Sumber data: Administrasi Umum Bea Cukai Satuan: ton
Dalam hal pasar ekspor, ekspor kabel dan kawat tembaga China pada tahun 2025 meningkat 23,29% tahun-ke-tahun, didorong oleh perubahan pola penawaran dan permintaan global serta peningkatan daya saing industri domestik. Di satu sisi, wilayah seperti Asia Tenggara dan Timur Tengah berada dalam periode kritis ekspansi infrastruktur dan transisi energi, di mana kapasitas lokal tidak dapat memenuhi permintaan konstruksi yang melonjak, menciptakan ketergantungan kaku yang signifikan pada kabel impor. Di sisi lain, industri domestik memanfaatkan efek kluster dari seluruh rantai industri dan kemampuan manufaktur skala besar, memastikan kualitas produk sambil membangun keunggulan dalam pengiriman yang efisien. Selain itu, terobosan berkelanjutan oleh perusahaan di sektor kabel khusus high-end semakin memperkuat daya saing kabel China di pasar internasional menengah-ke-high. AS memberlakukan tarif tambahan 50% pada produk seperti kabel dan kawat tembaga, yang, dikombinasikan dengan tarif yang ada, menyebabkan biaya produk China melonjak tajam, mengikis daya saing harga. Sementara itu, beberapa pesanan beralih kembali, menyebabkan perusahaan China mengurangi ekspor ke AS karena margin keuntungan yang terjepit.

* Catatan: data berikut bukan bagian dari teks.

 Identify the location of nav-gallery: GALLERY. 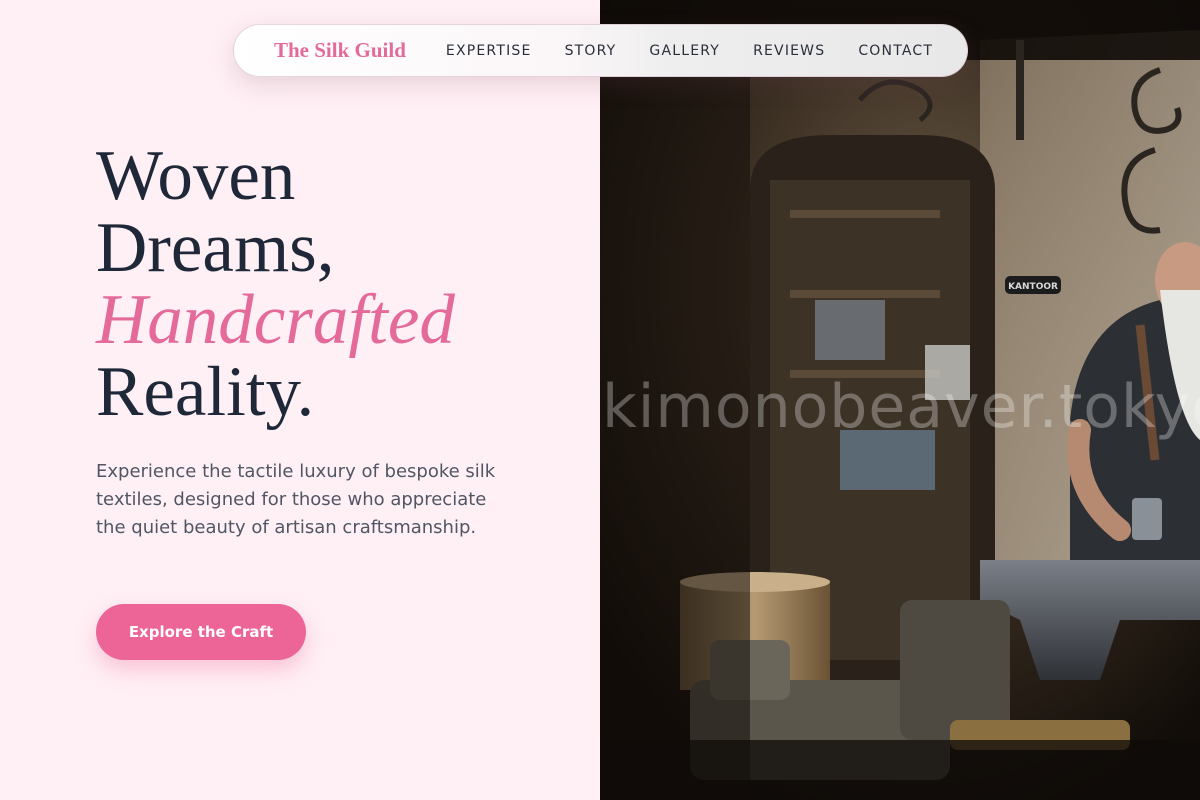
(684, 51).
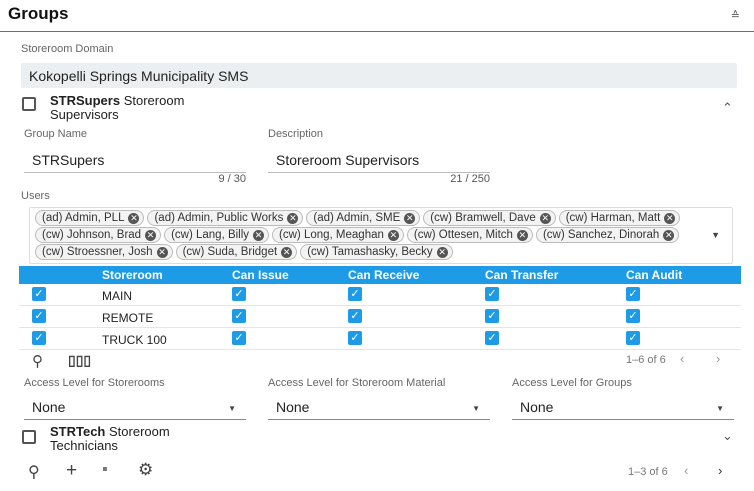 Image resolution: width=754 pixels, height=491 pixels. I want to click on user-chip-label: (cw) Lang, Billy, so click(210, 235).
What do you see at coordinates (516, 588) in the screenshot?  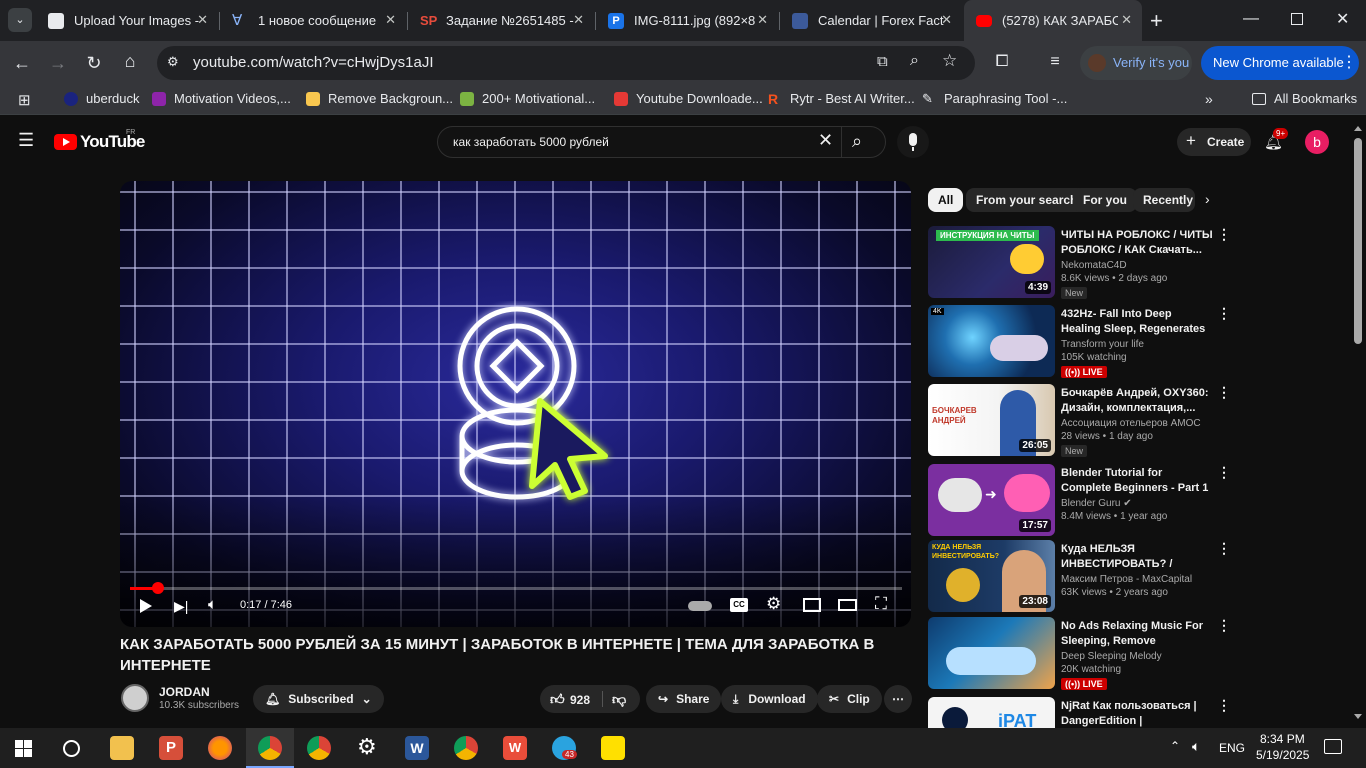 I see `progress-bar` at bounding box center [516, 588].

Dari perspektif provinsi ekspor, ekspor kabel dan kawat tembaga China pada tahun 2025 mencakup 31 provinsi, dengan Jiangsu menempati peringkat pertama pada 31,14 ribu ton, diikuti oleh Zhejiang (20,11 ribu ton) dan Guangdong (20,03 ribu ton). Pangsa gabungan ketiga provinsi ini dalam total ekspor nasional menurun tahun-ke-tahun.
Memandang ke depan ke tahun 2026, pemulihan ekonomi makro global diperkirakan akan mendorong rebound permintaan listrik industri, sementara peningkatan jaringan listrik dan kebutuhan infrastruktur di negara-negara Belt and Road dan Asia Tenggara terus terbuka, memberikan momentum yang cukup untuk pertumbuhan ekspor. Sementara itu, dengan meningkatnya daya saing produk setengah jadi tembaga high-end China, tren pertumbuhan keseluruhan dipastikan akan berlanjut.